加えて、ラジオ体操をすると筋肉の柔軟性が保たれて血行がよくなる。また、ジャンプなどの脚を使った運動は、ホルモンの働きを促して骨を強くするなど、しなやかな体をつくる数々のメリットももたらす。これらは考え抜かれて設計されたからこそ得られるラジオ体操の運動効果である。

 ラジオ体操のルーツを辿ればヨーロッパで発祥した「医療体操」がある。これは、スウェーデンの王立中央体操学校校長を務めたP.H.リング(1776~1839年)が考案したもの。医療をベースにした体操で、老若男女、だれでもできる体操なのだ。

■ラジオ体操は体だけじゃない メンタルにも効く

 神奈川県立保健福祉大学・健康サポート研究会などの最新調査では、正しいフォームや呼吸でラジオ体操をすると、血行が促進されることがわかっている。血液は、全身に酸素や栄養をめぐらせたり、老廃物を排泄したりする役割を担っており、血行がよくなると体の疲れやむくみがとれやすくなる。

 ラジオ体操の場合、指先など末梢の血行まで促進される。末梢の血行不良は、手脚の冷えや肩こりといった不調に直結しやすく、筋力のない人ほどその影響は出がち。正しいラジオ体操で血流がアップできると、不調やコリの改善にも効果が期待できるのだ。

 また体操による筋肉の伸縮は、幸福ホルモンと呼ばれるセロトニンの分泌を促し、深呼吸とともに自律神経に働きかけてリラックス効果をもたらす。
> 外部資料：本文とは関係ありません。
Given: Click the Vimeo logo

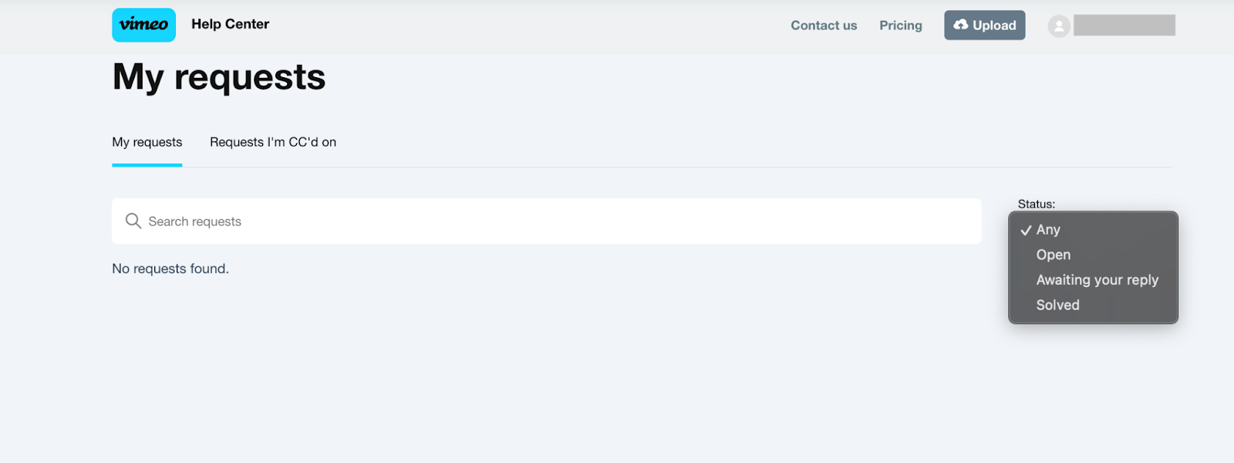Looking at the screenshot, I should click(143, 25).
 加えて、体を動かして熱を発生させると、その熱を外に放出して体温を一定に保とうとする機能が働く。暑いと発汗して体温を下げ、寒いと震えて体温を上げようとするのも、この体温コントロール機能(自律性体温調節反応)が働いている証拠。ラジオ体操は、人間の自律的な機能にも刺激を与え、心と体の調子を整えるのだ。

 このほかにも、生活リズムが整うなどのメリットも多いラジオ体操だが、注意点も。ラジオ体操は誰でも簡単にできる体操だが、腰や膝に痛みがある人は注意が必要だ。無理のない範囲で行いたい。また、体操そのものの消費カロリーは必ずしも多くなく、ダイエットへの効果は認められていない。正しく行うことで柔軟性が増し姿勢がよくなる等の効果は見込めるが、シェイプアップなどへの過度な期待は禁物だろう。

 全国ラジオ体操連盟は、緊急事態宣言を受けて、朝のラジオ体操の当面の休止を促している。

 この機に、しばらくは「おうちでラジオ体操」をしてみてはどうだろうか。